Diego SANTOS-GARCIA, actuellement en postdoc au LBBE à Lyon, présentera un séminaire intitulé

Did Coxiella-like endosymbionts evolve from a parasitic Coxiella?

 

Résumé :

Coxiella burnetii, a gamma proteobacterium of the order Legionellales, is the causative Q fever agent in humans. This illness is considered a zoonosis, and livestock is the primary host reservoir for human infections. Q fever ranges from an asymptomatic to flu-like condition. C. burnetii is an intracellular bacterium but can persist for long periods in the environment as a resistant form. This form can be inhaled and infect different mammals, including humans. C. burnetii has developed various mechanisms to invade and subvert its host cells. The most striking is the use of the phagolysosome, which has an acidic pH of 4.5, of the host cell to develop and grow.

The first C. burnetii strain was isolated from a tick. While these arthropods can harbor C. burnetii they are not responsible for their transmission. Surprisingly, several C. burnetii related intracellular bacteria have established mutualistic relationships with ticks. These Coxiella-like endosymbionts (LE) present high prevalence in some tick species where they are also vertically transmitted. Genome analysis of different Coxiella-LE suggests that they compensate ticks unbalanced diet (blood) producing B vitamins. Interestingly, experimental tests indicate that Coxiella-LE can replicate neither in the host’ phagolysosomes nor in the axenic acid medium developed for C. burnetii.
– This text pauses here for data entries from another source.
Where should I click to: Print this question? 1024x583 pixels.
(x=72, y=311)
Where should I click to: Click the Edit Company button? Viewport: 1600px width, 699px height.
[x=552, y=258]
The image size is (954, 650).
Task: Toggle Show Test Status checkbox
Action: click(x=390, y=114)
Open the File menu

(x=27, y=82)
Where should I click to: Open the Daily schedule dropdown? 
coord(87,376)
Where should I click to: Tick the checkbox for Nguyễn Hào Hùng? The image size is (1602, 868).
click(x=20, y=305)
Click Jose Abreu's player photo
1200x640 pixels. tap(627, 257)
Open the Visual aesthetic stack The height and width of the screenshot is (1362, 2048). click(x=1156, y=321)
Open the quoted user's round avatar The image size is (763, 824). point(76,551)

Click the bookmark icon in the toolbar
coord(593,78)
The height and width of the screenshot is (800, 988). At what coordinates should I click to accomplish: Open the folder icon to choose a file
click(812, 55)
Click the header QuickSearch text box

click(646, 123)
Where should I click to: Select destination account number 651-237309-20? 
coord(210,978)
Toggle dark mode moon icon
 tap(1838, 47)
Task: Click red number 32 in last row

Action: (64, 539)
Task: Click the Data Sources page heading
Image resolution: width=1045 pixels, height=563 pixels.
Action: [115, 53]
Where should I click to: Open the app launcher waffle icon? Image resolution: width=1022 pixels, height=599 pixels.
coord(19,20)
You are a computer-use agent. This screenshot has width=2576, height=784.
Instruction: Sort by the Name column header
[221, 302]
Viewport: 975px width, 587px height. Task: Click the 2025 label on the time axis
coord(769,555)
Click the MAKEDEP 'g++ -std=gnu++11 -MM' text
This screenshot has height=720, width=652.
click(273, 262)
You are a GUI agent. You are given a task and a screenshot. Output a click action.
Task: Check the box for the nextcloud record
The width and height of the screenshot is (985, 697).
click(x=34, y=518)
We obtained two new Coxiella-LE genomes in this work, one of them placed in the same phylogenetic clade as C. burnetii. To get further insights into Coxiella evolutionary history, we compared all available Coxiella genomes and their close relatives. Phylogenomics and genomic synteny analysis suggest that C. burnetii and Coxiella-LE derive from the same ancestor. This Coxiella ancestor was probably a parasite able to survive on the lysosome and manipulate its host, an ability lost in all Coxiella-LE. We hypothesize that acid and alkaline resistance mechanisms are essential to colonize the phagolysosome and survive in the external environment. Their loss has probably played an important role in taming Coxiella into a mutualistic symbiont.